PROBLEM DESCRIPTION: Go through the entries below and pick out every line with "agent".

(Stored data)
»»
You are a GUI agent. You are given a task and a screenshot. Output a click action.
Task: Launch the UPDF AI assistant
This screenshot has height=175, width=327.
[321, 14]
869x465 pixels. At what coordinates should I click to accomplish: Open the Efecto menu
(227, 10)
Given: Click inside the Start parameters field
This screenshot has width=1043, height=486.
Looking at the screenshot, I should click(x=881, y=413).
««
»»
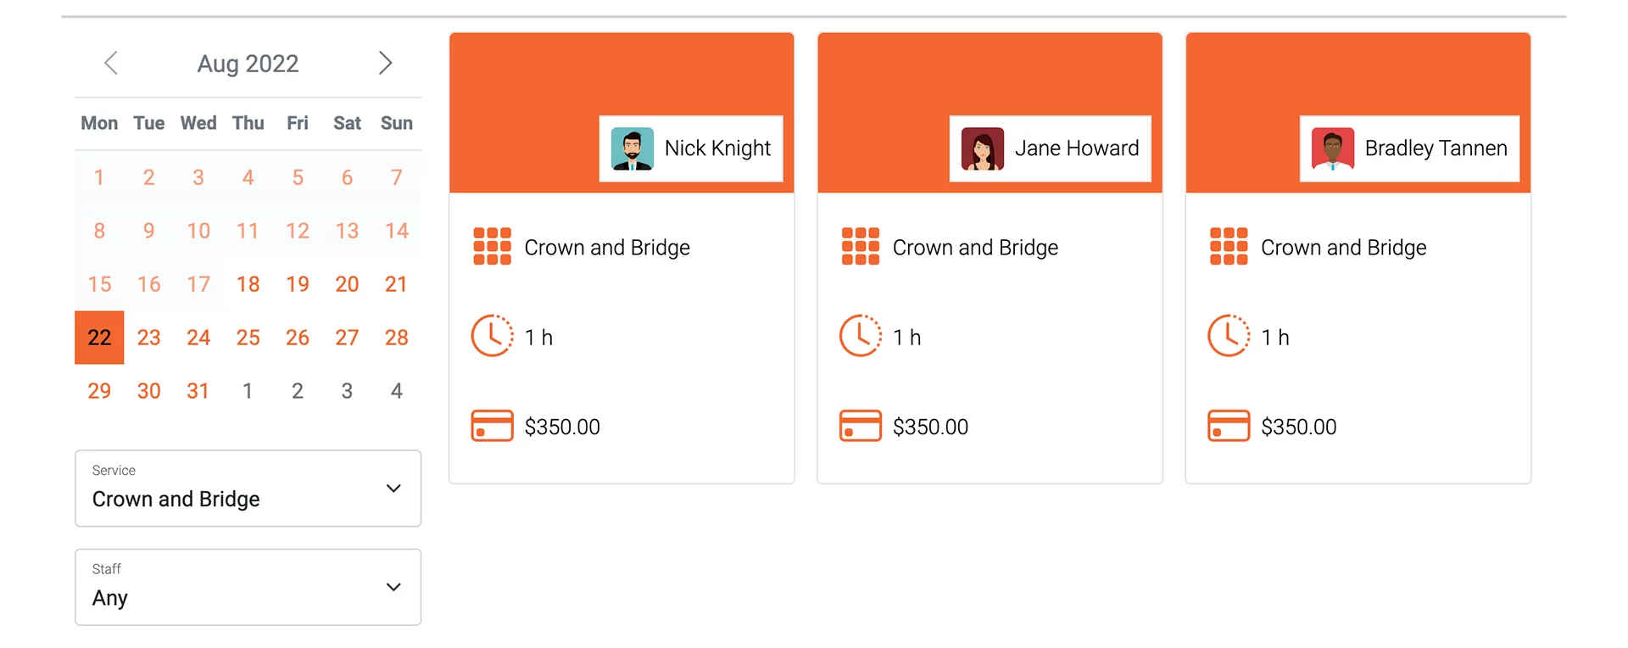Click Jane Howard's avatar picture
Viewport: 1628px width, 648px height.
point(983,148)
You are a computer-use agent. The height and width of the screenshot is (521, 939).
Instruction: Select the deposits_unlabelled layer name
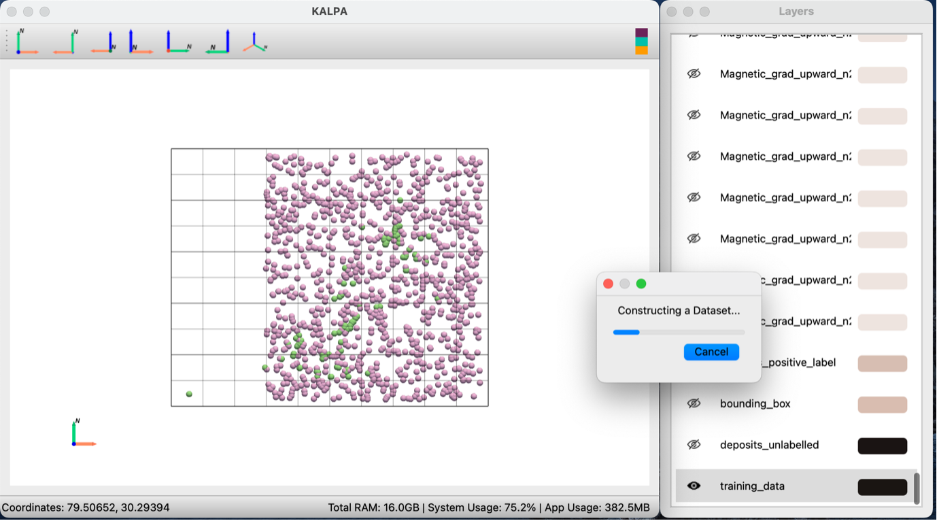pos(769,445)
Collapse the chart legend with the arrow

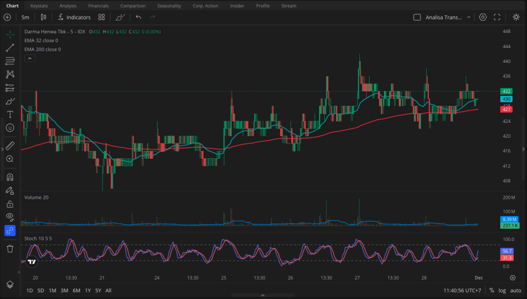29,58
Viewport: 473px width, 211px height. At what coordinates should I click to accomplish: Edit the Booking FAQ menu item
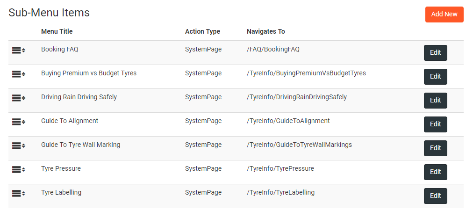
««
RESULT FOR THIS EXERCISE:
You are a GUI agent. You are given a task and a screenshot. Output a click action.
You are a computer-use agent. The height and width of the screenshot is (521, 939).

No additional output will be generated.